▶ **PROBLEM**
For this exercise, copy out each line of the material below that includes "label".

=== Section Start ===

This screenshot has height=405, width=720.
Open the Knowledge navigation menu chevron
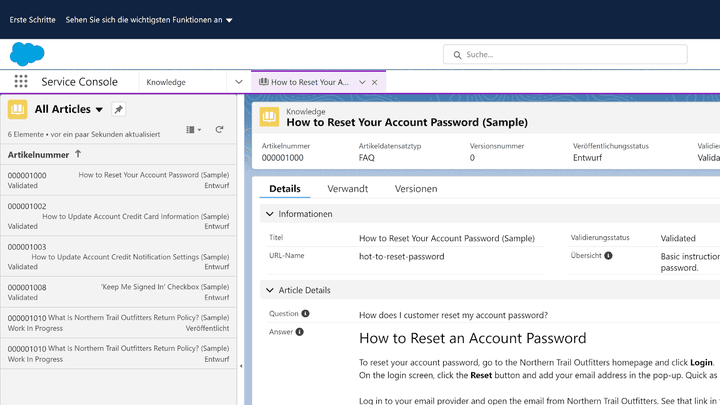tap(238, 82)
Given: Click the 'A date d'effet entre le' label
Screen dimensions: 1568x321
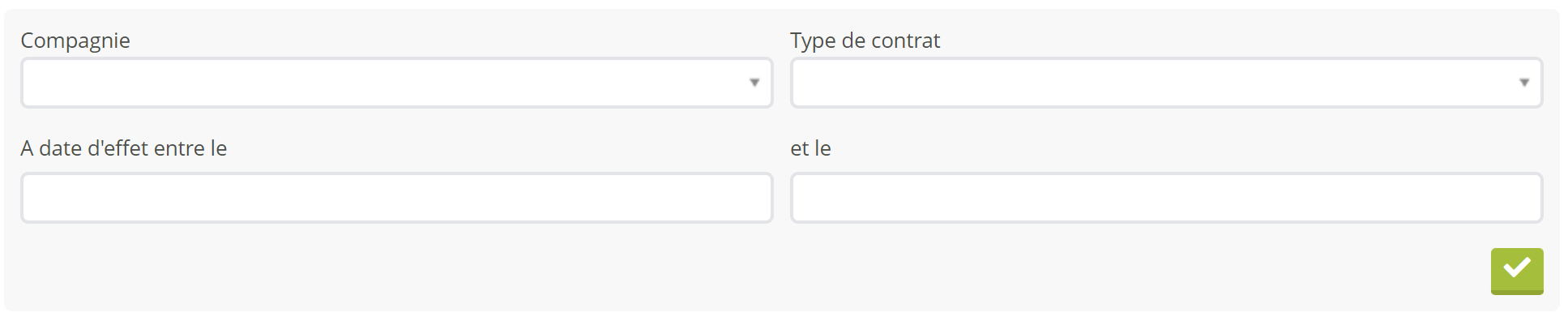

=== Section End ===
=== Section Start ===

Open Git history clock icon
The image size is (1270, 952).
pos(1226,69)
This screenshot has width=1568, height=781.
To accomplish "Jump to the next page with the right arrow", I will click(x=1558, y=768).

=== Section End ===
=== Section Start ===

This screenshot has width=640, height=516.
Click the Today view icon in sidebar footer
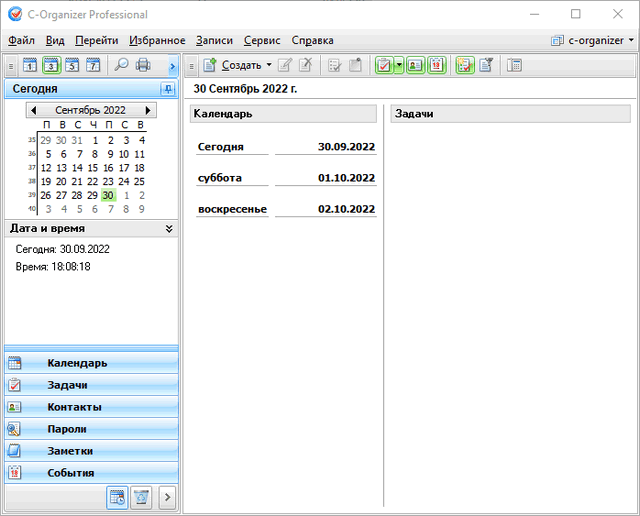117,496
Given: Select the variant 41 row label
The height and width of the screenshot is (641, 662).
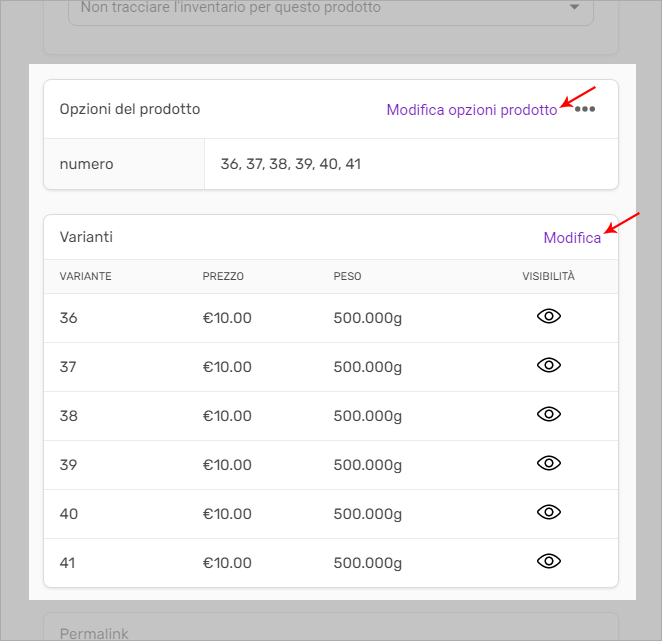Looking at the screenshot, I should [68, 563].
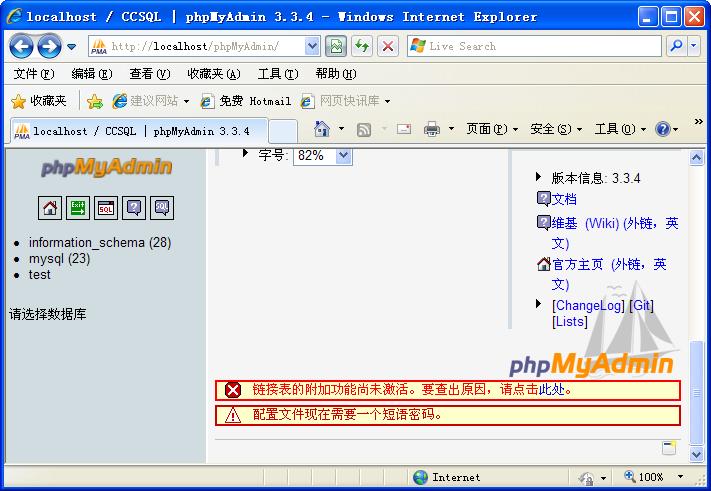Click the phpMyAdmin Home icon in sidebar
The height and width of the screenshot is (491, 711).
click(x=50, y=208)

=== Section End ===

▶ **EXERCISE SOLUTION**
Given: Click the 'A date d'effet entre le' label
Given: Select the variant 41 row label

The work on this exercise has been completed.